San José, Costa Rica, since 1956

La Divina Comida Offers Peruvian-Italian Fusion

Name a restaurant La Divina Comida – “Divine Food” – and you certainly have a reputation to live up to. A recent visit for dinner proved this celestial appellation was in some instances accurate and in others a misnomer.

However, had the charming, enthusiastic owner and chef, Marco Antonio, been there the night of our visit, I’m sure our problems would have been rectified.

Located in a small shopping mall 300 meters south of Multiplaza, in the western San José suburb of Escazú, the restaurant has a warm atmosphere enhanced by the terracotta- colored decor, pleasant lighting and elegantly set, marble-topped tables. The outside option, small tables with high stools, is preferable for drinks and appetizers.

After a quick glance at the menu, my two dining companions decided we needed a glass of wine to help us decipher the elaborate layout. We got off to a bad start.
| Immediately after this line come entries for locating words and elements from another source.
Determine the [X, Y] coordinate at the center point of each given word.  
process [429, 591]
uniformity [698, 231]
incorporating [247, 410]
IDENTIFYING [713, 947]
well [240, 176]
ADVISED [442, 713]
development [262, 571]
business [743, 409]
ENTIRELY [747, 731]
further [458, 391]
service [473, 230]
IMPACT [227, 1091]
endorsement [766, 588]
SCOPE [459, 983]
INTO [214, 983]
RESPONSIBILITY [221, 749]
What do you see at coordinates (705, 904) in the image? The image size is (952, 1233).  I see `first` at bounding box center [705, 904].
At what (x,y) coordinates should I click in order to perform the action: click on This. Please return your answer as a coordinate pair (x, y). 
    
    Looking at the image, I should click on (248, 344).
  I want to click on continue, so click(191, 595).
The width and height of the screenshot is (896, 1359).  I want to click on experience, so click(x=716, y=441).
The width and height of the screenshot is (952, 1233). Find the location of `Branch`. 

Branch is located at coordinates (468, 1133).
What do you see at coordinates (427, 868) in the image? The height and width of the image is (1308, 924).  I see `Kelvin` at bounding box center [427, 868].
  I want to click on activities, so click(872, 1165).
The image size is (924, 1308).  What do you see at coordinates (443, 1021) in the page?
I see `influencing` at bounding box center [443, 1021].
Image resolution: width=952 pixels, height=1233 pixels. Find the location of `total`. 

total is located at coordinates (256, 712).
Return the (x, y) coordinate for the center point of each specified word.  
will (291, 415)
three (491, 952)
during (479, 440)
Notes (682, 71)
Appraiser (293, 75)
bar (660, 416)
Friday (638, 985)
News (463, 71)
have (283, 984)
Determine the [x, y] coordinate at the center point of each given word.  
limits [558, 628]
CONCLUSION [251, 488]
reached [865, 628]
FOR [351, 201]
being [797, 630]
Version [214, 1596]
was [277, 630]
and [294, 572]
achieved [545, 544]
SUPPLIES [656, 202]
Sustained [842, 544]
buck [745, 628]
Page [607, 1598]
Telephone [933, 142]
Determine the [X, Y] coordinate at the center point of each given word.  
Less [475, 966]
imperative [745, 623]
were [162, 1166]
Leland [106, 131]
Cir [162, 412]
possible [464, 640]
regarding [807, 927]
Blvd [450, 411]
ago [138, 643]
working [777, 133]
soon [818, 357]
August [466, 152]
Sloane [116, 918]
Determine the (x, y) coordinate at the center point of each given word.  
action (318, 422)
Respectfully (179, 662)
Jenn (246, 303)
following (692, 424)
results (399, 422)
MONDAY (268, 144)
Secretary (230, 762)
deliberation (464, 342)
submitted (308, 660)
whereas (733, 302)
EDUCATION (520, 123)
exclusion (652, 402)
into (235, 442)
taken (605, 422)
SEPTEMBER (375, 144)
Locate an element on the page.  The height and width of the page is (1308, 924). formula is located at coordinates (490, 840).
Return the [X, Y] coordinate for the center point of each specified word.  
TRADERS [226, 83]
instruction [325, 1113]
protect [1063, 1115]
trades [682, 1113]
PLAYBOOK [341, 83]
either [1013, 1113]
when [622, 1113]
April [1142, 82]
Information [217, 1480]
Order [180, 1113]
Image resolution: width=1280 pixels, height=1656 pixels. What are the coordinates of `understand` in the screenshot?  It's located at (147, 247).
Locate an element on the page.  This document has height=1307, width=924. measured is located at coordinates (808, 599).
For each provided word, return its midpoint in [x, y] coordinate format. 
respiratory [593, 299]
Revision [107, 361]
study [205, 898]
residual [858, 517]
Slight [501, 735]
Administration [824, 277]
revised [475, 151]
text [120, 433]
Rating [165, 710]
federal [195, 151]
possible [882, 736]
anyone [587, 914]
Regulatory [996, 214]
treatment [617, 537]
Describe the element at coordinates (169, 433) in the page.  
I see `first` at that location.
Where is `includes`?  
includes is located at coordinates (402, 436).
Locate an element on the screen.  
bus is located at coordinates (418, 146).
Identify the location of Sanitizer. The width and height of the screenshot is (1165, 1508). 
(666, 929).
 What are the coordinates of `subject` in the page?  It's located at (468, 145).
The house wine by the glass was unavailable, and we were given a small sample of a semisweet sparkling one, which, after a sip, we declined. Also not available, despite the extensive wine list, were the cheaper Chilean varieties ($22 a bottle). We were then offered a glass of Italian pinot grigio ($5.95) and accepted.

Fusion cuisine appears to be all the rage these days, and La Divina Comida has blended the distinctive characteristics of Peru and Italy for an interesting combination of flavors. Our helpful waiter made a valiant effort to interpret the complicated menu in whispered tones. I was sitting opposite my companions and couldn’t hear a word he said. Maybe he felt insecure about his English, but nevertheless he pressed on.

“Confusion with fusion, we should have brought a dictionary,” commented my friend.

Though well versed in reading Spanish menus, we still had minor difficulties. We found the menu somewhat baffling, as some items were repeated on separate pages under different headings: “Divine Specials,” “Delirium,” “Departure from Purgatory,” “Stolen from Heaven” and finally, for the desserts, “Escape from Hell.”

From the “Divine Specials,” we chose the marinated mushrooms ($7), recommended by a previous diner. Served on a platter consisting of seven scallop shells piled high with a generous portion of mushrooms, they were excellent and proved an ample appetizer for three of us. We requested some bread, but the rolls accompanied by minuscule pats of butter were a chewy disaster.

We ordered two main courses to share, Timbalo de Marco ($10.25) named after the owner, who apparently robbed this recipe from Heaven. It was an interesting mixture of fried agnolotti (a type of ravioli) and vermicelli pie with a pear and Gorgonzola sauce. Attractively presented, it was tasty and received no complaints.

Listed under both “Divine Specials” and “Stolen from Heaven” – where it should have stayed – the beef medallion ($10.25) was served with blueberry sauce and pureed squash. Enormous, killer-looking knives appeared, predicting what was to come. The steak arrived well done, not medium rare as ordered, and uninhibited mastication ensued until we gave up.

“Escape from Hell” offered an array of desserts, from which we sampled a nice, moist tiramisu ($5) and a portion of what we thought was cheesecake, but turned out to be chocolate mint ice cream cheesecake ($5). It was a pity the portion was so small, as it was melt-in-your mouth yummy. The coffee was excellent, as were the presentations, but the prices turned out to be on the expensive side (those quoted don’t include tax and service; however, this was stated at the bottom of every page on the menu).

Appetizers, soups, salads and a variety of carpaccios range $5-9; main courses $9-13; and desserts $5-7. Our bill for three people came to $70, including tax and service.